▶ [WHAT THIS TASK INVOLVES]: Retype the data below exactly, skipping pictures.

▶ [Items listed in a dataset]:
◆ ◆ ◆ ◆ ◆ ◆ ◆

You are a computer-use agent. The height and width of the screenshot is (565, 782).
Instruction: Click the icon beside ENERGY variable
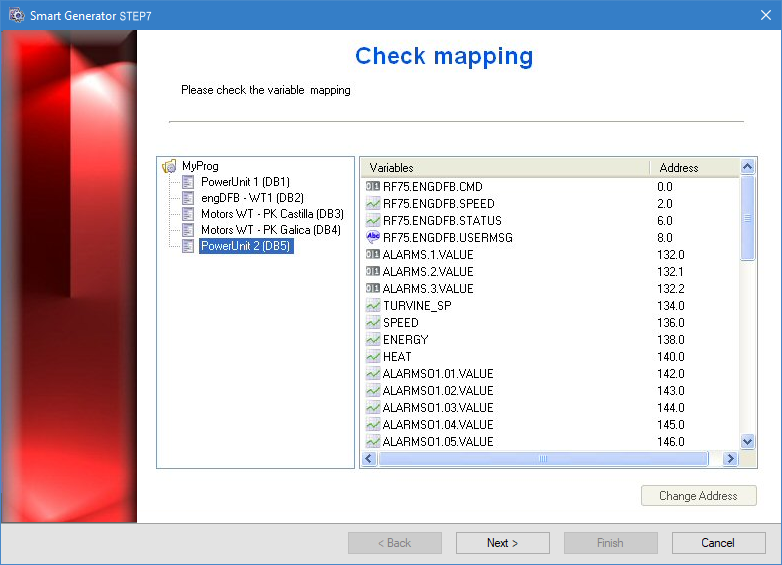point(373,339)
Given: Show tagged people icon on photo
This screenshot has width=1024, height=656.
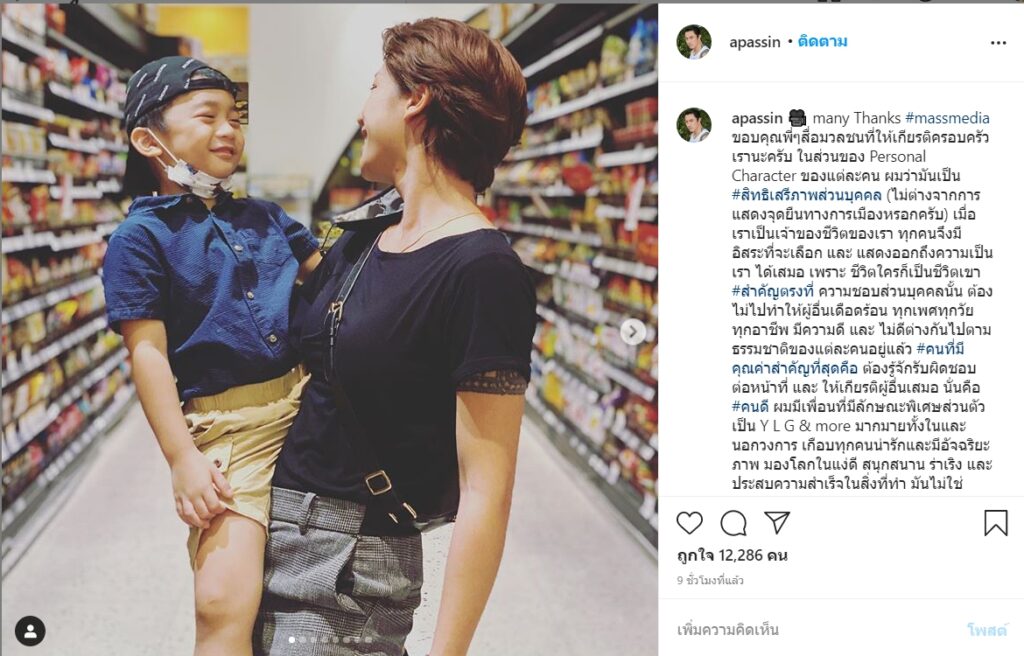Looking at the screenshot, I should (30, 631).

◆ ◆ ◆ ◆ ◆ ◆ ◆

▶ [THE ANSWER]:
You are a computer-use agent. The height and width of the screenshot is (565, 782).
Instruction: Click the icon beside ENERGY variable
point(373,339)
Given: Show tagged people icon on photo
This screenshot has width=1024, height=656.
Looking at the screenshot, I should (30, 631).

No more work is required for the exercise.